[Opening Supplied material section]

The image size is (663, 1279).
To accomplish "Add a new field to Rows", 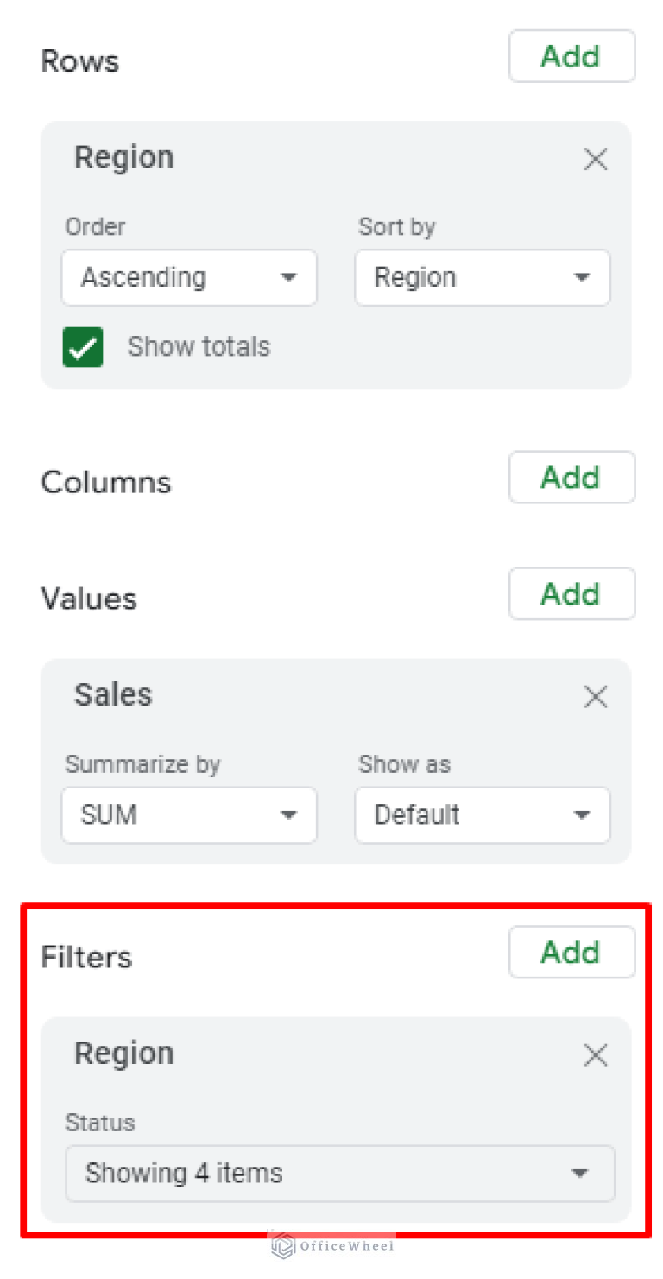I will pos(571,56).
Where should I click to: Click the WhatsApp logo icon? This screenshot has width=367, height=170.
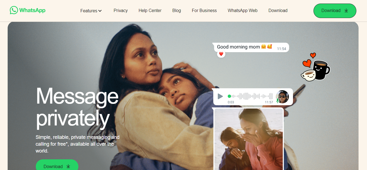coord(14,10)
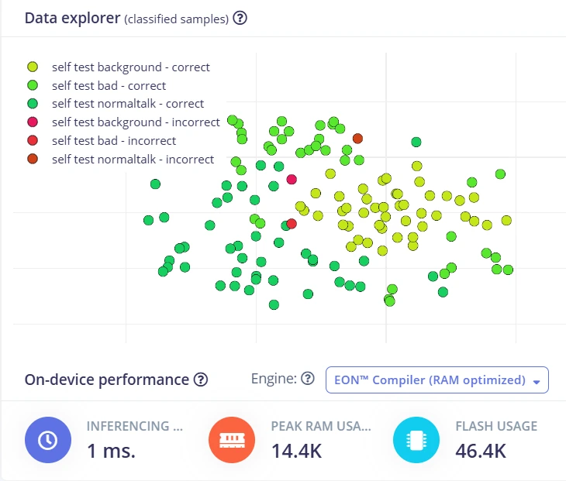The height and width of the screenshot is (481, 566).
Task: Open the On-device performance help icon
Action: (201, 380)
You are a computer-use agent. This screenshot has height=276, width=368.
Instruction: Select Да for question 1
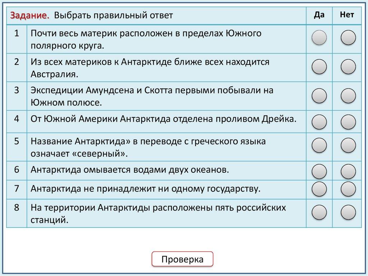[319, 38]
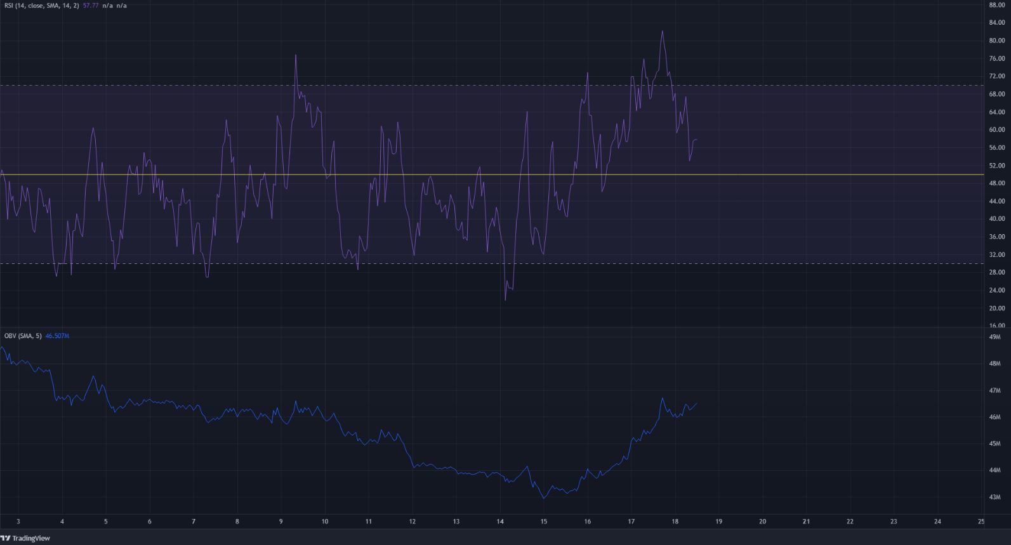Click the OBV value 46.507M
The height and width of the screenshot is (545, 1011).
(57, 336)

[Closing Supplied material section]
[Opening Supplied material section]

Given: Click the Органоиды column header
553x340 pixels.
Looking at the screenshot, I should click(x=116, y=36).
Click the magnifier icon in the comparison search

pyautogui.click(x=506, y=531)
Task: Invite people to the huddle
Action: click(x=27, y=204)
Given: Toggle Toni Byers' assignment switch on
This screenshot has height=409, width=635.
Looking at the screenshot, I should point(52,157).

[Closing Supplied material section]

_To do_: Return each line above where the word "Given" shows up.

_Solution for this exercise_:
Given: Click the Органоиды column header
Given: Toggle Toni Byers' assignment switch on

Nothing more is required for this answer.